To solve this, Mamidi created a validation layer that checks outputs before they are used. This layer makes sure each output matches what the system expects, follows business rules, and fits operational limits. Instead of assuming outputs are correct, the system checks them first. This control is key for using AI in production, where mistakes can spread quickly and cause bigger problems.
The validation layer does not replace current testing methods. Instead, it adds to them by focusing on AI-generated outputs. It makes sure these outputs meet system requirements before they affect other parts of the process.
From Experimentation to Infrastructure
Together, the memory and validation layers represent a shift in how AI is integrated into software systems. Instead of treating AI as an isolated capability, Mamidi's approach embeds it within a structured framework that governs how outputs are generated, interpreted, and applied.
This change lets AI move from just being tested to becoming part of core infrastructure. Systems using AI need to be as consistent as the rest of the application. By adding context and validation, Mamidi's work helps achieve this consistency while keeping the flexibility that makes AI useful.
This approach also shows a wider view of how modern systems change. As software gets more connected and flexible, reliability comes from working together across parts, not just controlling one area. AI should be part of this structure, not treated as something separate.
Iteration as a Path to Practical Solutions
The development of these systems did not follow a linear path. Mamidi's process involved testing multiple approaches, many of which revealed limitations when applied to real-world environments.
Early solutions that worked well in simple tests often did not handle the complexity of enterprise systems. Instead of just improving these ideas in isolation, Mamidi focused on quickly testing, reviewing, and adjusting based on real results. This helped the team see which methods worked reliably and which needed changes. Over time, this led to a framework that better matches how systems work in practice.
Positioning Within an Evolving Field
The challenge of making AI reliable within enterprise systems is becoming increasingly important as adoption continues to grow. And organizations are moving beyond experimentation and integrating AI into core workflows, where consistency and predictability are essential.
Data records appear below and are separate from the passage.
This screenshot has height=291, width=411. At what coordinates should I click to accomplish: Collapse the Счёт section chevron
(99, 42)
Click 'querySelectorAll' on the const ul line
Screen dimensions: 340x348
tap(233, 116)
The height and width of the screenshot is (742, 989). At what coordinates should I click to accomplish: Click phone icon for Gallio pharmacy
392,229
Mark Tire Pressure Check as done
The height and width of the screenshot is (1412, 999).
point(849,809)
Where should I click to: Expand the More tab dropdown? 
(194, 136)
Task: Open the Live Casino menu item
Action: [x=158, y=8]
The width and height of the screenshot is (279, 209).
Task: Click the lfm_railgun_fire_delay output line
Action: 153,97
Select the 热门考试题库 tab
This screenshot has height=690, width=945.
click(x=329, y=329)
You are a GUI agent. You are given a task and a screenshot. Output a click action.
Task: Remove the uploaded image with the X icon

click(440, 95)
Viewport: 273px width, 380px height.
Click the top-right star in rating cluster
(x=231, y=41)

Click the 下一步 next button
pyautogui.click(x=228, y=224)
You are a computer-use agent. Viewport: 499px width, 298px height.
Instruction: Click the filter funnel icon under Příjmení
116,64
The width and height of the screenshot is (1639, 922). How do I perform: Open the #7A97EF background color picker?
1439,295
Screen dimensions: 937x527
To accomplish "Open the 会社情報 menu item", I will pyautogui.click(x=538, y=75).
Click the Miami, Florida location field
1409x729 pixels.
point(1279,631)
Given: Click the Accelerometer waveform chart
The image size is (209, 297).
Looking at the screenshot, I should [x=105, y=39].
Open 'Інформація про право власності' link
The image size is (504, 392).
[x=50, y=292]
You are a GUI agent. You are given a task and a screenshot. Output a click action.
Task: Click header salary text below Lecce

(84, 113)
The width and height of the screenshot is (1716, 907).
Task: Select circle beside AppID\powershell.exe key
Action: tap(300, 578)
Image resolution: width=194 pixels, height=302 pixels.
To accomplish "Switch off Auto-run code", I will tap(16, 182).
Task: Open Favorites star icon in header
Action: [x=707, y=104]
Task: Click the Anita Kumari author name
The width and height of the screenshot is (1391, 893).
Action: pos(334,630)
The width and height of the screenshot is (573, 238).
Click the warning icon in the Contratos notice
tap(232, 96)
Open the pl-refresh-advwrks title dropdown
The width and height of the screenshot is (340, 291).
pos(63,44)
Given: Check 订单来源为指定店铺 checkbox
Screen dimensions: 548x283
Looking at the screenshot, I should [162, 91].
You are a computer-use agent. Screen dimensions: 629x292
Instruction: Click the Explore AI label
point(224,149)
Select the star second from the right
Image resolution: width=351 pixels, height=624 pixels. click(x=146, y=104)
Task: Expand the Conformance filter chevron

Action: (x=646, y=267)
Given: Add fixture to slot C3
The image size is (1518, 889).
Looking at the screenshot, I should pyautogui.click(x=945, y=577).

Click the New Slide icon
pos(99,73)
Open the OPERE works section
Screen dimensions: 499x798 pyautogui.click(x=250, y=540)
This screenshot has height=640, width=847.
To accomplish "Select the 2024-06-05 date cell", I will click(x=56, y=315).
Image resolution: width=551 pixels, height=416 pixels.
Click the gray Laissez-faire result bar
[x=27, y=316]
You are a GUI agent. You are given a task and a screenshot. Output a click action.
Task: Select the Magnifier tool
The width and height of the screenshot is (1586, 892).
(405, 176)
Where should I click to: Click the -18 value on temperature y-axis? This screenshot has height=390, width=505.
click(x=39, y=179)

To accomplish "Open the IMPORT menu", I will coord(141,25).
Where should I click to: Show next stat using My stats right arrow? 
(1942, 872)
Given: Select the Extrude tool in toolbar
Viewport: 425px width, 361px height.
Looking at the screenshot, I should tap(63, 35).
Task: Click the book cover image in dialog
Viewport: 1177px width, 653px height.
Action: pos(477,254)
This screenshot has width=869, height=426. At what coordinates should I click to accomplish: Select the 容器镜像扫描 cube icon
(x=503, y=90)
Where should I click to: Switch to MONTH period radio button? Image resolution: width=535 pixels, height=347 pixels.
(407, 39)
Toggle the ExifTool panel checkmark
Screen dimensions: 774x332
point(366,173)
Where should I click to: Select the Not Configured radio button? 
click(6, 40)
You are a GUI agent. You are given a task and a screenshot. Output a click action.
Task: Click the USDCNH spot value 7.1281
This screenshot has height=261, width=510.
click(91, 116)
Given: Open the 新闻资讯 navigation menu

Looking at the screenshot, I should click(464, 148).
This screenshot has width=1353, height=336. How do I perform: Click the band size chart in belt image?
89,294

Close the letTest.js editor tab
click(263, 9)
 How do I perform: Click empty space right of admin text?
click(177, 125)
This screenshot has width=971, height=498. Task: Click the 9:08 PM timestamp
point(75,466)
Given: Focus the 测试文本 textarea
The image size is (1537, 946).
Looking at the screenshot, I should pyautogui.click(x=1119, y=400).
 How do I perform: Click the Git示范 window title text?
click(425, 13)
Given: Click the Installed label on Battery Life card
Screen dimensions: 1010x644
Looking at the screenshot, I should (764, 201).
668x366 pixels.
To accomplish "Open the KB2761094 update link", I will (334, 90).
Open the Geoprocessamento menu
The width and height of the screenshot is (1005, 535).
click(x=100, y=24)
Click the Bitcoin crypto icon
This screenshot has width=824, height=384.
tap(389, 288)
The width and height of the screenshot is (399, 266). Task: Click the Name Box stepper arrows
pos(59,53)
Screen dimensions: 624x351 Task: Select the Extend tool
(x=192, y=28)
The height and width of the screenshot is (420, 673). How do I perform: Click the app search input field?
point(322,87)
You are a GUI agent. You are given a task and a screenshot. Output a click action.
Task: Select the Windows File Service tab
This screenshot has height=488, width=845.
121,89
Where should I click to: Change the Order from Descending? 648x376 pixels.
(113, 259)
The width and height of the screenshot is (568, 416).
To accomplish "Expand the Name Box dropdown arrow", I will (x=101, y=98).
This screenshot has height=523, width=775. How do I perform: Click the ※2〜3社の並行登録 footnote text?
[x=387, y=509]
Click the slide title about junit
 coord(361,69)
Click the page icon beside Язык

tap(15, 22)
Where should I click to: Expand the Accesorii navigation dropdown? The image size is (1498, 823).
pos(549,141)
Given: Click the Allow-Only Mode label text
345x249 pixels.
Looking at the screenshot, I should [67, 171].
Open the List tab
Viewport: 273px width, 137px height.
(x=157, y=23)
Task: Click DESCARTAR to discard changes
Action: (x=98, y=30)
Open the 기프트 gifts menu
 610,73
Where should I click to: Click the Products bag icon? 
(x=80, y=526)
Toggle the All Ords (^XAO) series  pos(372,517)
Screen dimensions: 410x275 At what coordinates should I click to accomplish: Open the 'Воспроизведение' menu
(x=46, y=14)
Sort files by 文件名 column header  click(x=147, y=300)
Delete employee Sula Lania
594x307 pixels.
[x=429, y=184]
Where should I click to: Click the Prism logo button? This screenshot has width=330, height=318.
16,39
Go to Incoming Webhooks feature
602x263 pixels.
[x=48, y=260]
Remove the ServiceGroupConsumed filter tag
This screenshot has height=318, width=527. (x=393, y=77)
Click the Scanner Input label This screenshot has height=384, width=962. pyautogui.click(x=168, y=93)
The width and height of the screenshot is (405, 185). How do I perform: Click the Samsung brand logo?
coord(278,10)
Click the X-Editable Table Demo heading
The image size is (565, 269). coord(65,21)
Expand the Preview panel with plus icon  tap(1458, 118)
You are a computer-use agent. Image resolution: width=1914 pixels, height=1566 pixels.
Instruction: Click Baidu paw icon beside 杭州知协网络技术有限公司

Mamidi's work tackles this shift by focusing on context, validation, and system-level integration. He has helped create a more structured way to make AI reliable, matching what modern software needs.
His perspective positions reliability not as a limitation of AI, but as a design problem that can be addressed through architecture and workflow design.
A Framework Built on Experience
Mamidi's work in AI reliability is grounded in a broader track record of building and scaling systems under real-world constraints. Earlier in his career, he led the development of an internal brokerage calculator at Société Générale, replacing a third-party tool and reducing operational costs by approximately one million dollars annually. He later developed and scaled backend infrastructure for SidsFarm during a period of rapid growth, supporting the company as it expanded its operations significantly.
As Co-Founder and CEO of Covlant, he has used this experience to build a company focused on better ways to validate software systems. He led the development of the platform's main technology, guided its growth through many changes, and built a team ready for a fast-changing industry.
His work reflects a consistent focus on identifying structural problems within complex systems and developing solutions that address them with precision. In the context of AI, this has meant moving beyond generation and toward control and ensuring that outputs can be trusted within the systems that depend on them.
As AI becomes a bigger part of software development, the need for reliable, context-aware systems will keep growing. Mamidi's work offers a framework to meet this need, based on both technical know-how and real-world experience.